Dating a Wounded Person

 By Nina Atwood

Ben asks: I’m entering into a new relationship/friendship with a woman who’s been hurt in the past, and I haven’t been in a meaningful relationship in a long time. We are starting out as friends - if everything continues to develop, how long should I wait to see if this has what it takes to go to the next level. Mind you she wants to take it sloww!

Dear Ben,

Deciding when to take a relationship to the next level has little to do with the calendar. First let’s tackle the notion of “starting out as friends.” Does that mean you’re dating but not having sex? Or does it mean one of you isn’t interested in dating at all? If it’s the former, that sounds wise. Sex before commitment and love is one of the surest ways to mess up what could be a wonderful relationship.

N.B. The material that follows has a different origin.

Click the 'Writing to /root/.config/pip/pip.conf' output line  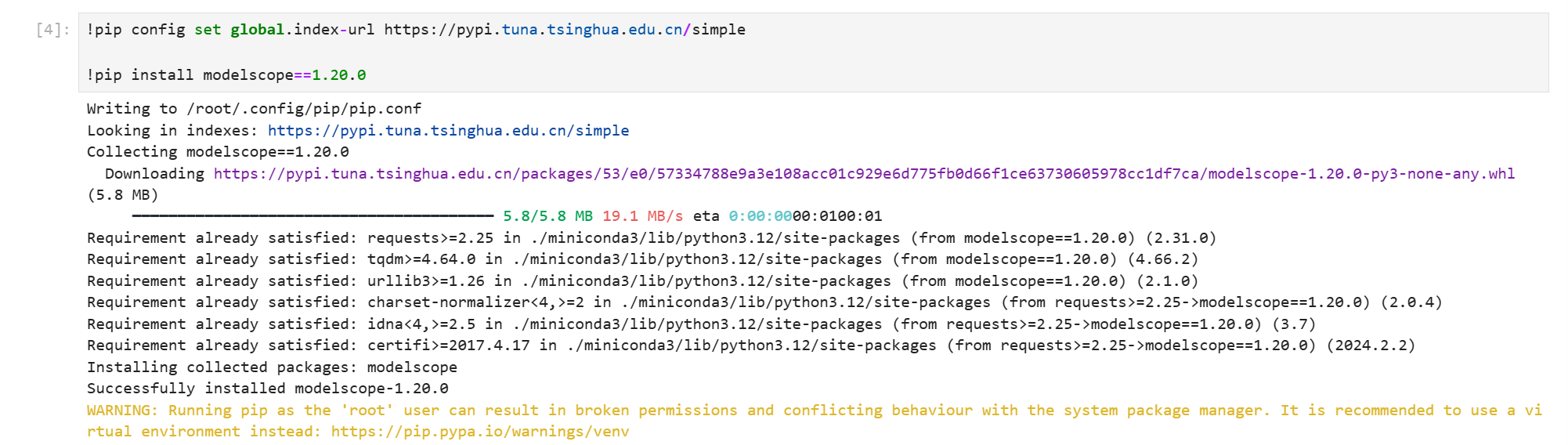tap(254, 109)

If it’s the latter, you have a bigger issue. Sometimes the wounded person is looking for someone to make her feel better about herself. You ask her out, you tell her she’s beautiful, you show her attention, and voila! You have fixed a lot of her hurt from the past. It’s not a good deal for you, though, unless you can remain detached from the outcome, realizing that you may be Mr. Right Now instead of Mr. Right.

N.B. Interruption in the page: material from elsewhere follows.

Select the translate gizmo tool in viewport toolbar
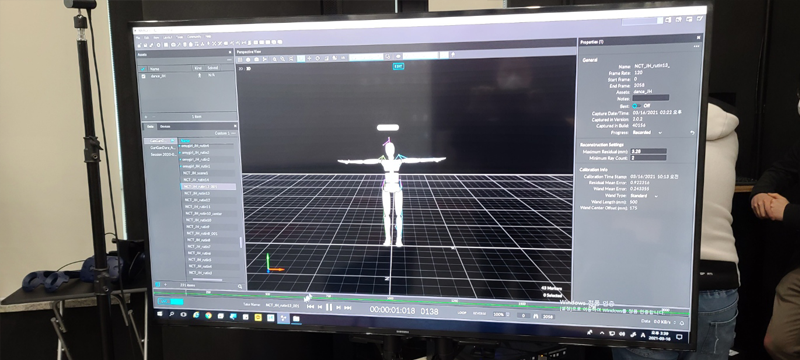This screenshot has height=360, width=800. 310,59
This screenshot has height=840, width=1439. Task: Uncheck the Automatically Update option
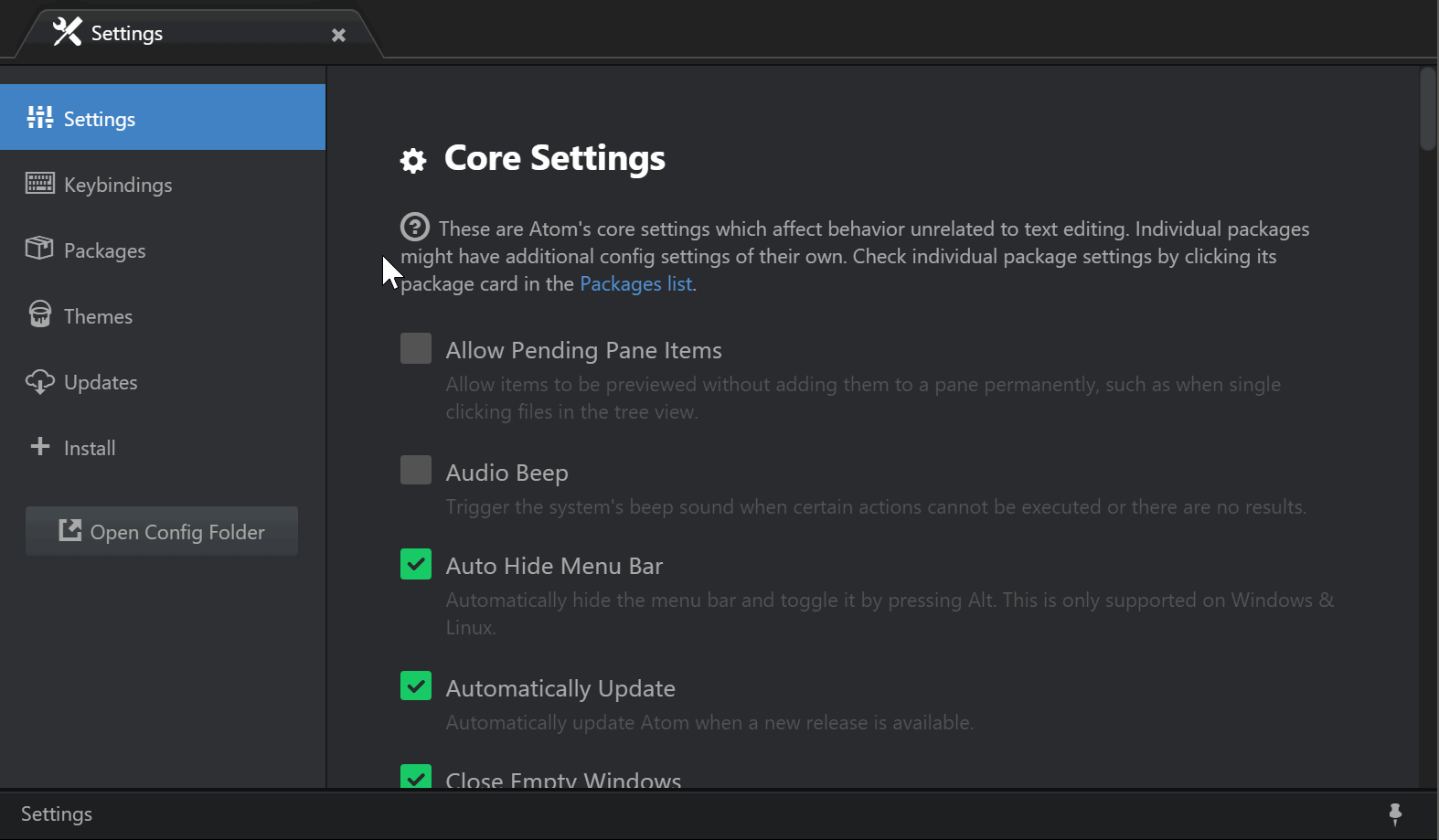tap(416, 686)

The real question is if she’s recovered enough from whatever happened in her past to be ready for a full-blown relationship now, one that can move in the direction of commitment. Your best bet is to communicate openly, let her know that your interest in her is more than friendship, and ask if she’s interested in exploring that possibility with you. Tell her: “Yes, we’ll move slowly, but it’s important to me to make sure that we’re on the same page about what we’re moving toward.” Bottom line: moving to the next level should be a mutual decision as a result of the discovery over time of mutual values, compability, and open, loving hearts.